Determination of K(+)-channel relaxation times in squid axon membrane by Hodgkin-Huxley and by direct linear analysis

Abstract

An assumption in the use of the Hodgkin-Huxley (HH) formulation (A.L. Hodgkin and A.F. Huxley, J. Physiol. 117 (1952) 500) to extract kinetic parameters from ion conductance responses to step voltage changes across biological membranes is that estimates obtained from such an analysis are equivalent to those obtained by direct, small-perturbation analysis.

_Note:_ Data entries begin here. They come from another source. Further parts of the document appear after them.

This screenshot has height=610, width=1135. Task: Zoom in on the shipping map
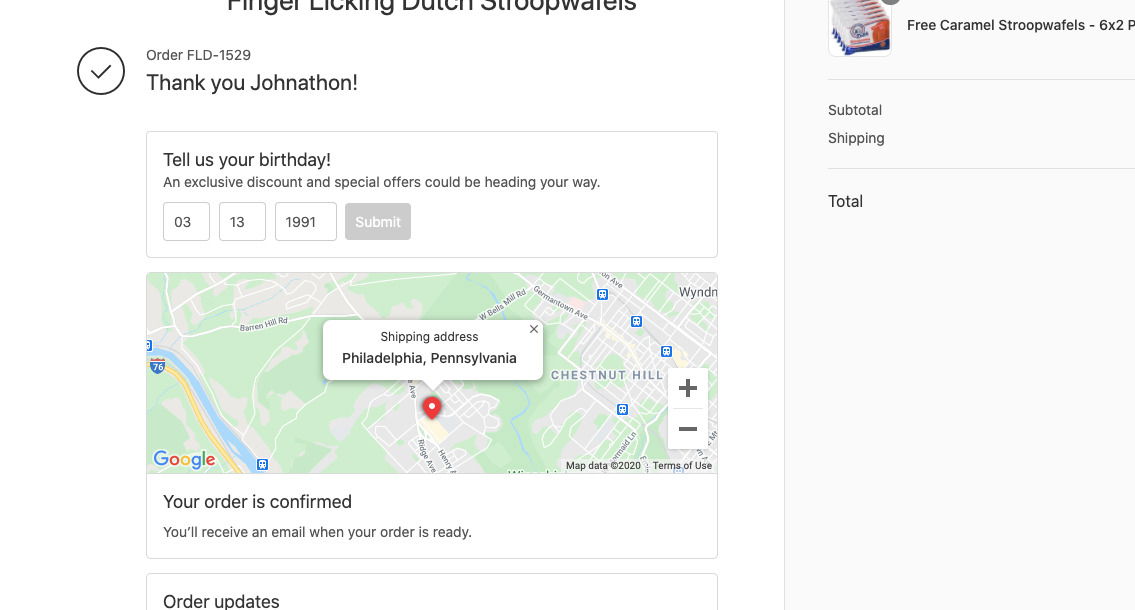tap(687, 388)

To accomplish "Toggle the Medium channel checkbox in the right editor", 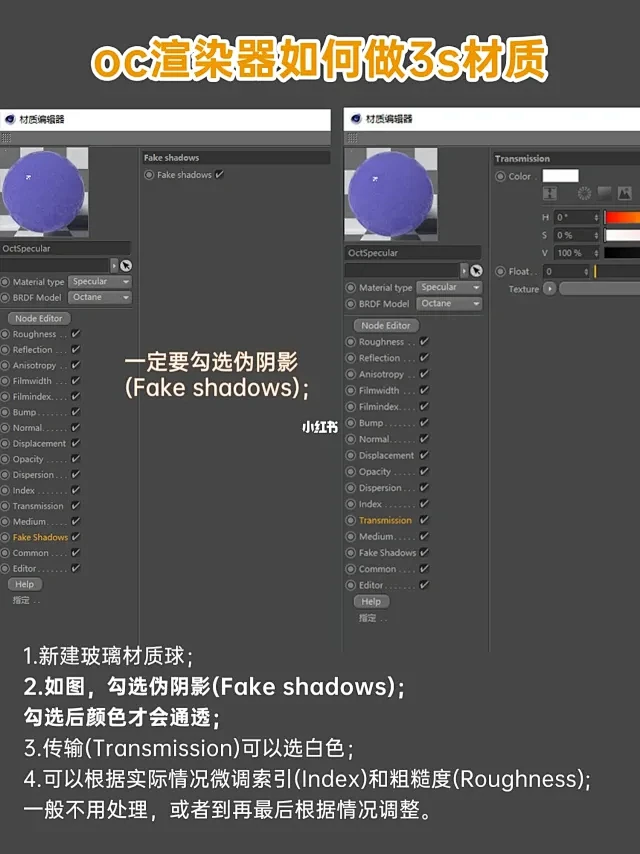I will click(x=424, y=536).
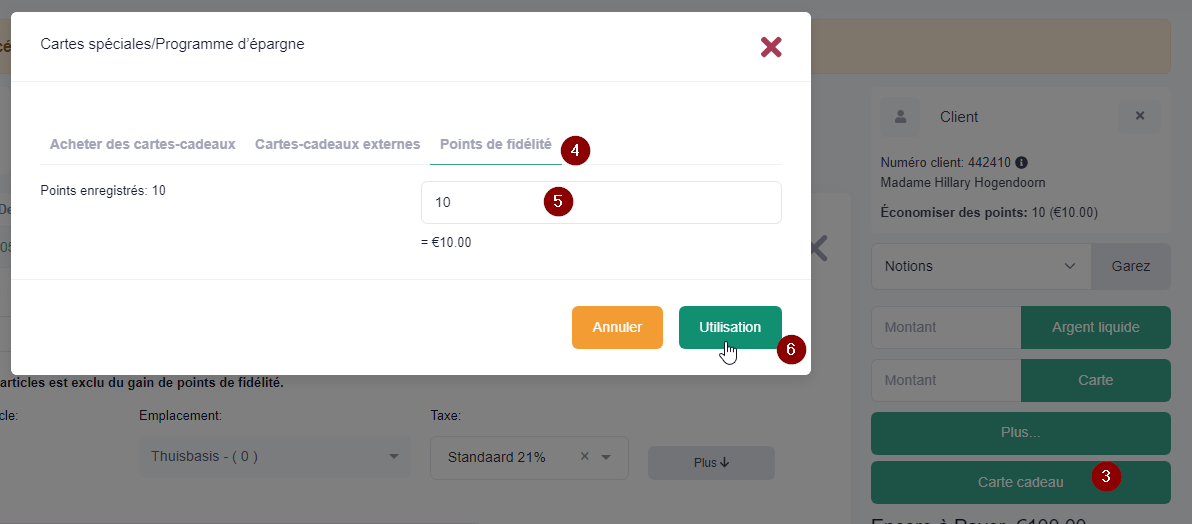
Task: Click the info icon beside client number
Action: coord(1022,162)

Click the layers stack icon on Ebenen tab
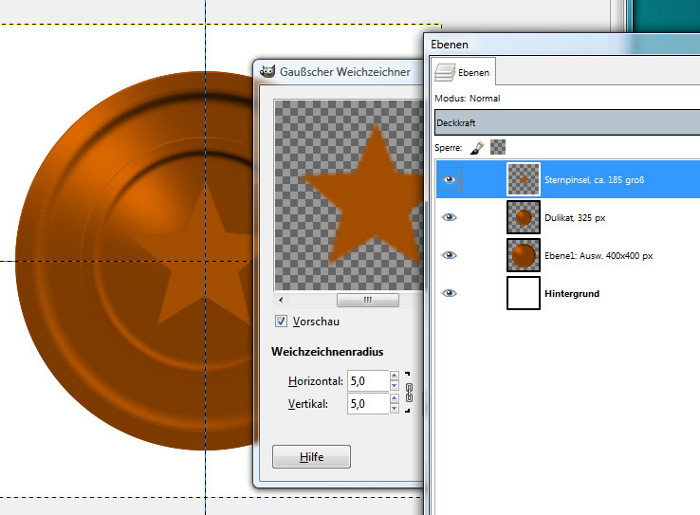coord(446,72)
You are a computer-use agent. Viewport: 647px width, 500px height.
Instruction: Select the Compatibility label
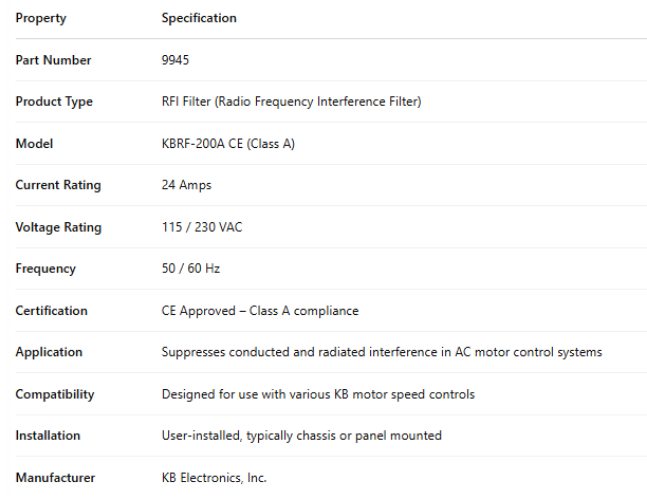click(55, 394)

Comparison of the estimates of the K(+)-conductance relaxation time, tau n, derived from HH vs rapid, complex admittance determinations in the same squid giant axons shows significant differences for the same step changes over a 60 mV range from holding (-65 mV). The admittance determinations (2.5-5000 Hz) are shown to satisfy criteria of linear analysis (i.e., estimates are equivalent to a small-step analysis and are time invariant). The discrepancies between the two methods arise from the fact that the HH power-law description for a constant power does not yield a best fit of data over the voltage range examined and thus best estimates of tau n are power dependent. Furthermore, the large step changes in membrane voltage may excite nonlinear modes unrelated to conductance gating that contaminate the data to which the nonlinear formulation is applied to estimate linear kinetic parameters. Thus, the long-standing assumption that application of the HH methodology and empiricism is equivalent to a direct linear analysis is not substantiated. This result suggests that in comparisons between microscopic and macroscopic conduction data, microkinetic parameters derived from analysis of single ion-channel data should not be compared to macrokinetic parameters from a large population of the channel derived by HH analysis.